:: Supplied records ::
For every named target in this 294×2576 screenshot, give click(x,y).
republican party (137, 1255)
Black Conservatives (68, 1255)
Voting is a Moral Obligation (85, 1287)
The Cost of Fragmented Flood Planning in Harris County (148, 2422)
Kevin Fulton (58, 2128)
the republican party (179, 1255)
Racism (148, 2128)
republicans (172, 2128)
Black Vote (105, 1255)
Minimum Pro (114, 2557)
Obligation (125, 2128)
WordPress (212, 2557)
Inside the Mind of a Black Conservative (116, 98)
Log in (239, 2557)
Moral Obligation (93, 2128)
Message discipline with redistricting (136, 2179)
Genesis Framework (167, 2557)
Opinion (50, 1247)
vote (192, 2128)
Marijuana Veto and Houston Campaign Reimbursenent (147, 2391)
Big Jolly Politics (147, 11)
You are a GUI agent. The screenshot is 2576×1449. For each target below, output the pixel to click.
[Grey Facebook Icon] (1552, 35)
--
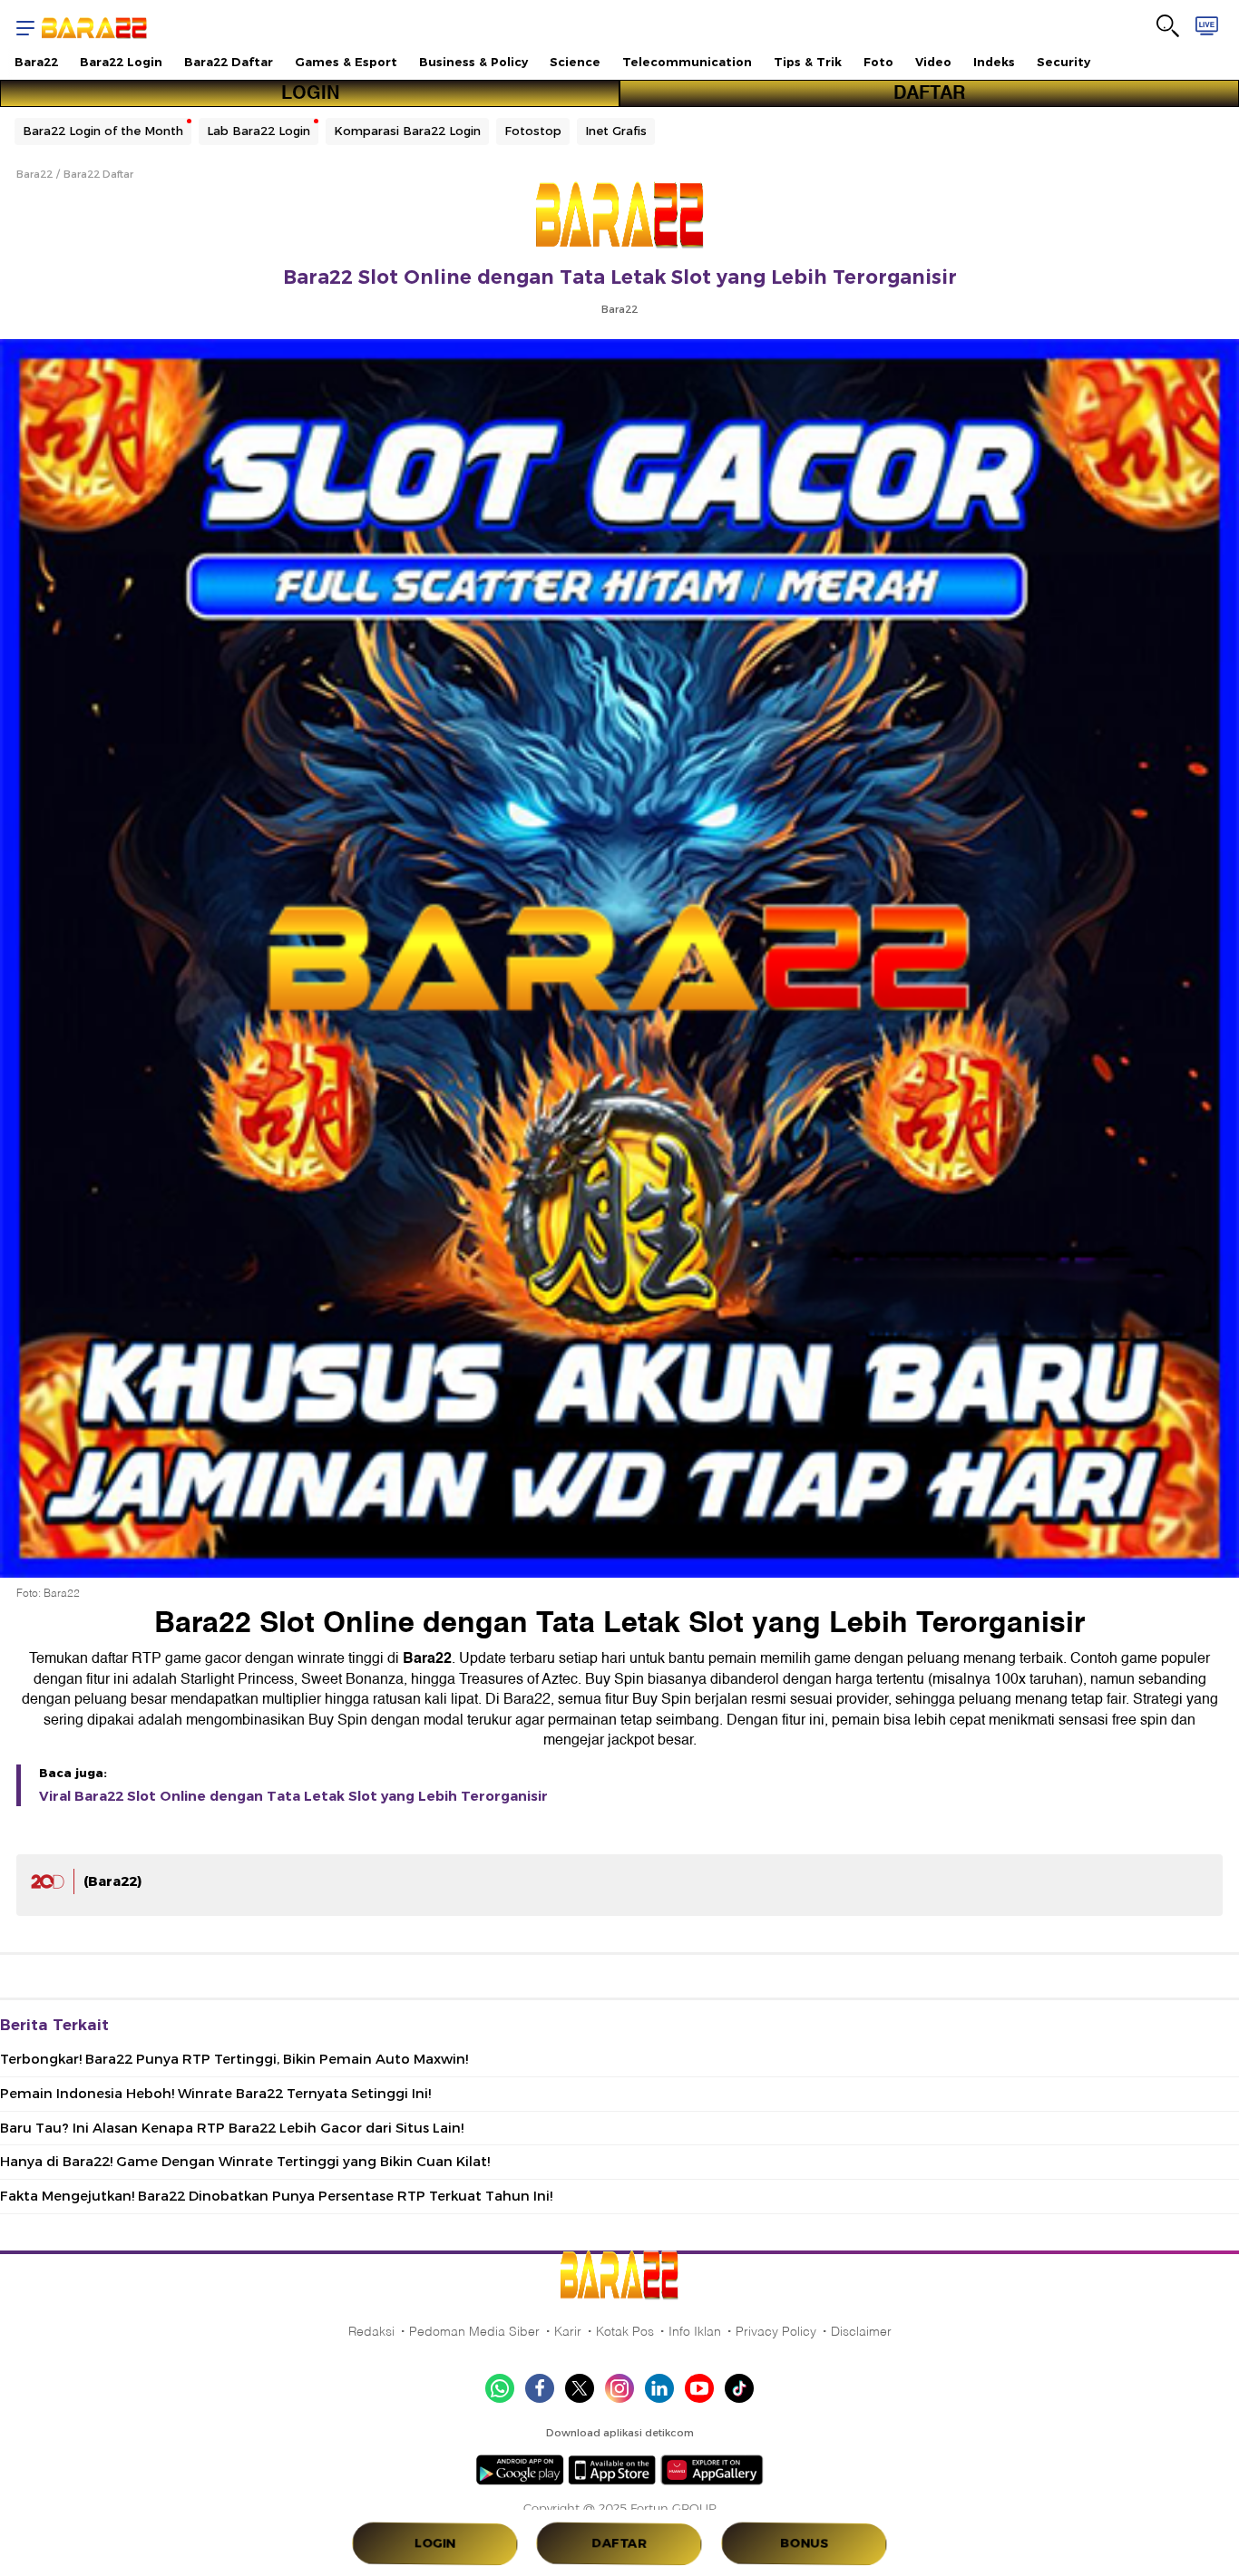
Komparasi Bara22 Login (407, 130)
--
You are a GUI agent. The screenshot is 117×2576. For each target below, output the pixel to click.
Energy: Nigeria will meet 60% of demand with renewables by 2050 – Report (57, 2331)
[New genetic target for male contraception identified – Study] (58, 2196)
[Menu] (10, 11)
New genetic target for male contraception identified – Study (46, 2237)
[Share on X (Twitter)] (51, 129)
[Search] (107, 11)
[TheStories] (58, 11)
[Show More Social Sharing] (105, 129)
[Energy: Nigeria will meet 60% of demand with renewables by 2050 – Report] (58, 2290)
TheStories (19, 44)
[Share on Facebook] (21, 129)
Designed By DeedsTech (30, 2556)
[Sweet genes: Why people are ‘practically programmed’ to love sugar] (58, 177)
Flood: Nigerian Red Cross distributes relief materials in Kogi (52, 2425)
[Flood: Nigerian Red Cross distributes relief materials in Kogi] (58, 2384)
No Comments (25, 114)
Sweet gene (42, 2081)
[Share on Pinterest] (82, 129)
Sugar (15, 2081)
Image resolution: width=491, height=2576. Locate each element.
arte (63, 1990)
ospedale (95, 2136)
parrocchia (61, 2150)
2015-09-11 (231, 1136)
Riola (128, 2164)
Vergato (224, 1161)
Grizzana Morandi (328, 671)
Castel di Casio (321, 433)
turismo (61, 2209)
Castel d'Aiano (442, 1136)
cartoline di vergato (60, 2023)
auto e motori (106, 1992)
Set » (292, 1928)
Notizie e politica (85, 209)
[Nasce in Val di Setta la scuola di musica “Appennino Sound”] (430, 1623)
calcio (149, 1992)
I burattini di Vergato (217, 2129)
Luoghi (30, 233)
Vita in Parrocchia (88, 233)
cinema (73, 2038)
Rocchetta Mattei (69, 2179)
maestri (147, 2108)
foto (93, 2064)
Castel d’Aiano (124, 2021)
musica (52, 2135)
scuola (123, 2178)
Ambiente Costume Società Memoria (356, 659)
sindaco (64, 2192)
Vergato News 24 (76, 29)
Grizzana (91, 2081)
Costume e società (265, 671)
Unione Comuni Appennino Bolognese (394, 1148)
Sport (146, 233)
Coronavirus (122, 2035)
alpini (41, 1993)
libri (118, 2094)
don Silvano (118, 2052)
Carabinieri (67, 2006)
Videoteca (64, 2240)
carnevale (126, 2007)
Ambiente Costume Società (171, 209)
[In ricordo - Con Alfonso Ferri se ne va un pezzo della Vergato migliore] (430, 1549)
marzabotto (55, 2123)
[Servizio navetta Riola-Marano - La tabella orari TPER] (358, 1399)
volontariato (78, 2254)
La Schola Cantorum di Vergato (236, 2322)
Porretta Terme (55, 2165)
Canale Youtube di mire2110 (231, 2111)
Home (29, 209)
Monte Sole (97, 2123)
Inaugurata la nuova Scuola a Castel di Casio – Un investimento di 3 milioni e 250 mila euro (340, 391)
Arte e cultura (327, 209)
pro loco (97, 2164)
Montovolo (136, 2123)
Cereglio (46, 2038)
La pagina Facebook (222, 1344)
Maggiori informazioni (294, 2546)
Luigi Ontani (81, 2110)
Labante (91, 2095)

:: Exercise prompt ::
Nothing but the lines above from the one containing "Costume e società (265, 671)" through the one containing "Labante (91, 2095)" should appear in the answer, each repeated exactly.

:: Exercise solution ::
Costume e società (265, 671)
Unione Comuni Appennino Bolognese (394, 1148)
Sport (146, 233)
Coronavirus (122, 2035)
alpini (41, 1993)
libri (118, 2094)
don Silvano (118, 2052)
Carabinieri (67, 2006)
Videoteca (64, 2240)
carnevale (126, 2007)
Ambiente Costume Società (171, 209)
[In ricordo - Con Alfonso Ferri se ne va un pezzo della Vergato migliore] (430, 1549)
marzabotto (55, 2123)
[Servizio navetta Riola-Marano - La tabella orari TPER] (358, 1399)
volontariato (78, 2254)
La Schola Cantorum di Vergato (236, 2322)
Porretta Terme (55, 2165)
Canale Youtube di mire2110 (231, 2111)
Home (29, 209)
Monte Sole (97, 2123)
Inaugurata la nuova Scuola a Castel di Casio – Un investimento di 3 milioni e 250 mila euro (340, 391)
Arte e cultura (327, 209)
pro loco (97, 2164)
Montovolo (136, 2123)
Cereglio (46, 2038)
La pagina Facebook (222, 1344)
Maggiori informazioni (294, 2546)
Luigi Ontani (81, 2110)
Labante (91, 2095)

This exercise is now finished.